India need not sacrifice balancing China at the altar of better relations
This does not mean that India should not be open to Chinese efforts to improve relations or resolve the border dispute. What it does mean is that India should look to Chinese actions rather than its words.
Pushing to resolve the border dispute should not become an excuse to give in to China's demands that India stop building up its Himalayan defences. India began improving its infrastructure in the region belatedly, much after China had made significant improvements to its infrastructure in Tibet.
The terrain advantage along the border always lay with Beijing and China's infrastructure development in Tibet made the situation even more lopsided in China's favour. On the other hand, Indian infrastructure building in the region has been slow.
Giving in to Chinese demands on this issue would be foolish because though the threat of a border war is remote, it cannot be ruled out entirely.

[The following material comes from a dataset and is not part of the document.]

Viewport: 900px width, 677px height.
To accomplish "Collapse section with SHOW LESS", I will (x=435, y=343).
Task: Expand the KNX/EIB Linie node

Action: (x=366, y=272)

In addition, a military imbalance along the border will have telling effects on India's position even on the border negotiations. Irrespective of the state of the negotiations, India needs to speed up its efforts to strengthen its border defence capabilities.

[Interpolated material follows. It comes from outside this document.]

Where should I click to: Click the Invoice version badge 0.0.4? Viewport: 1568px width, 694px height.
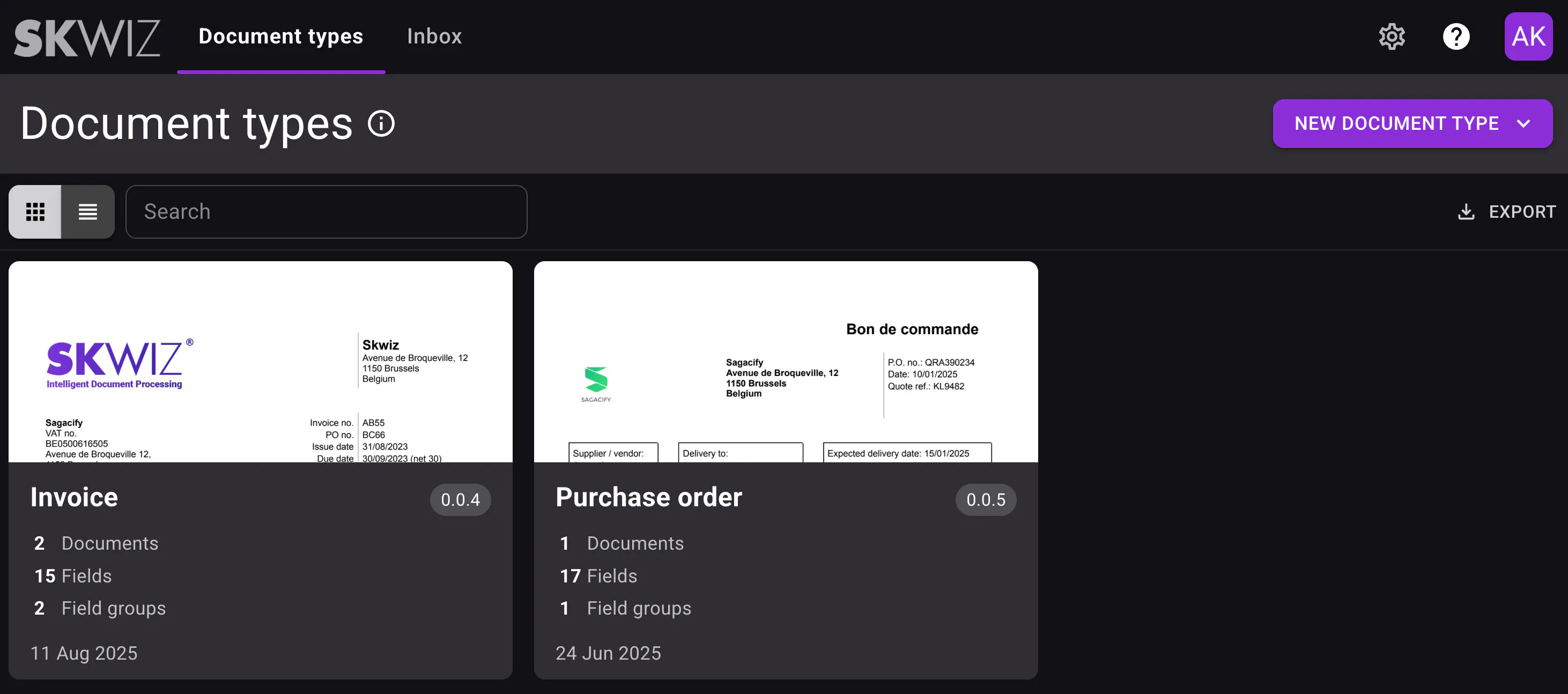(x=460, y=500)
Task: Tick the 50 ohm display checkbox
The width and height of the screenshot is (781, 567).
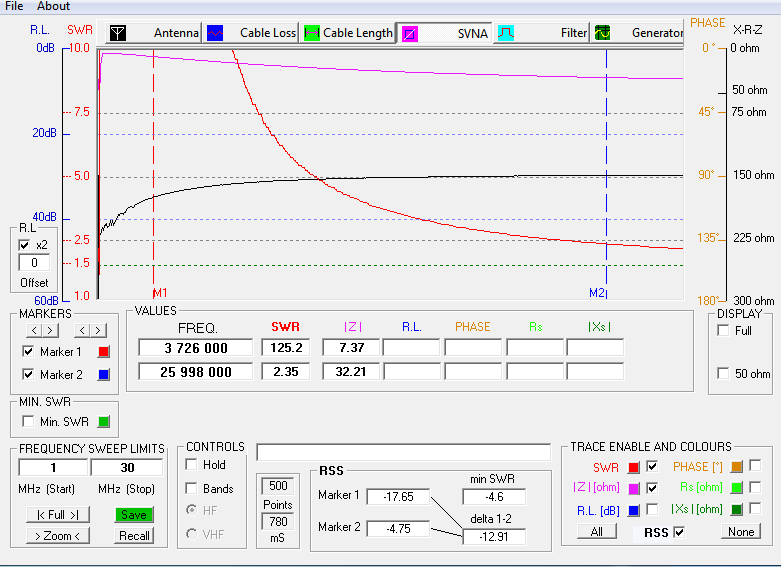Action: [x=724, y=374]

The border dispute is only one facet of the challenge that India faces with China. A more serious issue is China's unrelenting efforts to counterbalance India, to which New Delhi has rarely responded in kind. As the weaker party, India should have been the one that should have been balancing China. Oddly, it is China that has shown greater interest in countering New Delhi.
This includes direct attempts to undermine India, such as India's claims to a permanent seat in the UN Security Council and attempts to join the Nuclear Supplier's Group (NSG) and other groups associated with non-proliferation.
Beyond such direct efforts, Beijing continues to seek to counter India through its strategic partnership with Pakistan, a country with which China shares no economic interest, cultural or historical ties or ideological affinity. The only glue that binds the 'all-weather partnership' is a mutual interest in balancing India.
China not only shared nuclear weapons technology with Pakistan - a gift unparalleled in international relations - but also consistently championed Pakistan's case in multilateral fora. And there is little indication that this has changed or will change in the near future. China's policies are based on a strategic culture and worldview which is hardwired to think of international politics in terms of conflict and the pursuit of power.
So China sees India as a potential adversary and sees its growing power and partnership with others such as the US, Japan and other Asian powers as a possible threat to China. China is not unique in having such a power-oriented strategic culture except that it is possibly much more power-oriented and power-conscious than other countries.
The problem is that India has been the opposite. New Delhi has been probably much less power-oriented than most others and has historically shown a particular reluctance to balance against China. Whether this is a result of China successfully deterring India or simply left-over Nehruvianism, the consequence has been New Delhi's willingness to give unnecessary credence to China's concerns rather than India's interests.
Indian decision-makers need to remain open to the possibility of moving the border negotiations forward and improving other aspects of China ties. But equally, New Delhi needs to realise that irrespective of how well this visit goes, China will not stop balancing India.
Therefore, India should not have to sacrifice balancing China at the altar of better relations.